# How to Use Non-Maximum Suppression (NMS) in TensorFlow Models Vision Pipelines

> Learn how to use Non-Maximum Suppression NMS in TensorFlow Models vision pipelines. Optimize object detection with efficient batched NMS for thousands of proposals.

- Repository: [tensorflow/models](https://github.com/tensorflow/models)
- Tags: how-to-guide
- Published: 2026-02-28

---

**TensorFlow Models implements a batched, tile-based NMS algorithm in [`official/vision/ops/nms.py`](https://github.com/tensorflow/models/blob/main/official/vision/ops/nms.py) that efficiently processes thousands of proposals using `sorted_non_max_suppression_padded`, which is called by both the ROI generator and detection generator layers.**

The **tensorflow/models** repository provides a production-grade **Non-Maximum Suppression (NMS)** implementation specifically optimized for object detection pipelines. Unlike standard TensorFlow ops, this custom vision NMS uses a tiled while-loop architecture that scales to tens of thousands of boxes on GPU and TPU hardware.

## Core NMS Implementation in TensorFlow Models

The primary NMS logic resides in [`official/vision/ops/nms.py`](https://github.com/tensorflow/models/blob/main/official/vision/ops/nms.py). This implementation processes input tensors of shape `[batch, num_boxes, 4]` using a fixed **NMS_TILE_SIZE** of 512. By dividing the suppression work into tiles, the algorithm avoids Python loops and executes entirely within the TensorFlow graph, enabling efficient accelerator utilization.

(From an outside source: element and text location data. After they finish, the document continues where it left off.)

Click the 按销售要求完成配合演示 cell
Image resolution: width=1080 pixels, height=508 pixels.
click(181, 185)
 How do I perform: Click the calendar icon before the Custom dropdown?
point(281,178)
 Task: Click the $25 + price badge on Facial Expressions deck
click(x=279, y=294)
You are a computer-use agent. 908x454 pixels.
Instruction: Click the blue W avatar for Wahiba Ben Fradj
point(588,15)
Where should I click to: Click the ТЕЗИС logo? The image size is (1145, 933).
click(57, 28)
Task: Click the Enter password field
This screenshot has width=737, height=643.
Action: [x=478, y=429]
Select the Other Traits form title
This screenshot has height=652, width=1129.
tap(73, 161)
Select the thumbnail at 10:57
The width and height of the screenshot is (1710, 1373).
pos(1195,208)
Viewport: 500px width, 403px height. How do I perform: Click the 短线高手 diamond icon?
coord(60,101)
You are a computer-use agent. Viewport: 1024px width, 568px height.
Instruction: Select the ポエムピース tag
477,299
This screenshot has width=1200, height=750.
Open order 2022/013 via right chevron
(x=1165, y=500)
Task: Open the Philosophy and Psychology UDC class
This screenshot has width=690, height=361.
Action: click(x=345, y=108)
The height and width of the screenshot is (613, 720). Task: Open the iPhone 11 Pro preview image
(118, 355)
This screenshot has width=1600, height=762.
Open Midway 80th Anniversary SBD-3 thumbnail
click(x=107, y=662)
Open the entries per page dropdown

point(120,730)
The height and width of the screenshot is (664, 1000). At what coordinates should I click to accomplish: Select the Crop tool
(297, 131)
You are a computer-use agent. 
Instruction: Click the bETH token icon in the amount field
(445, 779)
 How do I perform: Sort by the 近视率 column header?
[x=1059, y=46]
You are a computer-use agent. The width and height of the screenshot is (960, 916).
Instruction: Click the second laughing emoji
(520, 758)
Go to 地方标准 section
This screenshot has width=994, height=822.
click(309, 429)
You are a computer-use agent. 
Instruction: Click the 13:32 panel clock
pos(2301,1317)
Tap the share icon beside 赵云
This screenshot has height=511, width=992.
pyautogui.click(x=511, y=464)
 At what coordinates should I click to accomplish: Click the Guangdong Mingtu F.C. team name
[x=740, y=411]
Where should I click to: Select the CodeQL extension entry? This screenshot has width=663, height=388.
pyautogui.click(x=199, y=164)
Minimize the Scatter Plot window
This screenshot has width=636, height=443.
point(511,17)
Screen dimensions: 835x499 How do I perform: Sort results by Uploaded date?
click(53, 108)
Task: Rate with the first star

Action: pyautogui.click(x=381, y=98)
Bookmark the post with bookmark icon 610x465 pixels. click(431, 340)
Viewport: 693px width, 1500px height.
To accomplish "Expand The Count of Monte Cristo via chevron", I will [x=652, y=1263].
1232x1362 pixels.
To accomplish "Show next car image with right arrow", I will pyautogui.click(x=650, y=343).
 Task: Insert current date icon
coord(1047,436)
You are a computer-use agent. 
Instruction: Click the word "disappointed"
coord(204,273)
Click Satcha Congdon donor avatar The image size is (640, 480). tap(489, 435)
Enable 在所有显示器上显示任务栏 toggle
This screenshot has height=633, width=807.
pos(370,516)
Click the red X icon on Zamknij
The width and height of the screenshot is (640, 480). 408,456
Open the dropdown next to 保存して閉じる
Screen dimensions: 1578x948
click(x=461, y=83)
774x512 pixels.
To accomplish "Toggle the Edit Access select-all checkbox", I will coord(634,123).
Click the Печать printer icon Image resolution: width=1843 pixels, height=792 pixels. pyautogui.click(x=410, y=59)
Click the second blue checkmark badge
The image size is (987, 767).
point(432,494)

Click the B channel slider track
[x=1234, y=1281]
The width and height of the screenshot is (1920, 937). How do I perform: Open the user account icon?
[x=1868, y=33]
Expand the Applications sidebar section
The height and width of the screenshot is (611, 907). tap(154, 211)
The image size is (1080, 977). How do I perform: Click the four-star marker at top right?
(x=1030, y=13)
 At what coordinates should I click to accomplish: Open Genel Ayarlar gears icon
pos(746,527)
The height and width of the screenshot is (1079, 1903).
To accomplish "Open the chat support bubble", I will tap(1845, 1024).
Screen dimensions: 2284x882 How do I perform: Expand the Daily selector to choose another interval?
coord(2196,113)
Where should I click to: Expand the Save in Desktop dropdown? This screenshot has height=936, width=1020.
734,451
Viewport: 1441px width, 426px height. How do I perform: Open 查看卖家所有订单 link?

### The Tiled NMS Algorithm Architecture

The `sorted_non_max_suppression_padded` function orchestrates suppression through five distinct stages:

1. **Padding** – Input boxes are padded to a multiple of 512 so each tile contains a uniform number of boxes.
2. **Cross-tile suppression** – The `_cross_suppression` function iterates over previous tiles, clearing any box that has IoU ≥ `iou_threshold` with a higher-scoring box from an earlier tile.
3. **Self-suppression** – Within each tile, `_self_suppression` uses a while-loop to remove boxes that overlap with other boxes inside the same tile.
4. **Output size tracking** – The `_suppression_loop_body` accumulates the count of surviving boxes in the `output_size` variable.
5. **Final gathering** – The algorithm uses `tf.nn.top_k` to select the highest-scoring boxes up to `max_output_size`, reshaping results to `[batch, max_output_size, 4]` and `[batch, max_output_size]`.

## Integration Points in Vision Pipelines

TensorFlow Models exposes NMS functionality through two primary layer classes that handle different stages of the detection workflow.

### ROI Generation with MultilevelROIGenerator

For Region Proposal Network (RPN) outputs, [`official/vision/modeling/layers/roi_generator.py`](https://github.com/tensorflow/models/blob/main/official/vision/modeling/layers/roi_generator.py) implements `MultilevelROIGenerator`. This layer selects top-k boxes per FPN level, applies optional score and size filtering, and invokes `nms.sorted_non_max_suppression_padded` inside `_multilevel_propose_rois` to produce the final proposal set.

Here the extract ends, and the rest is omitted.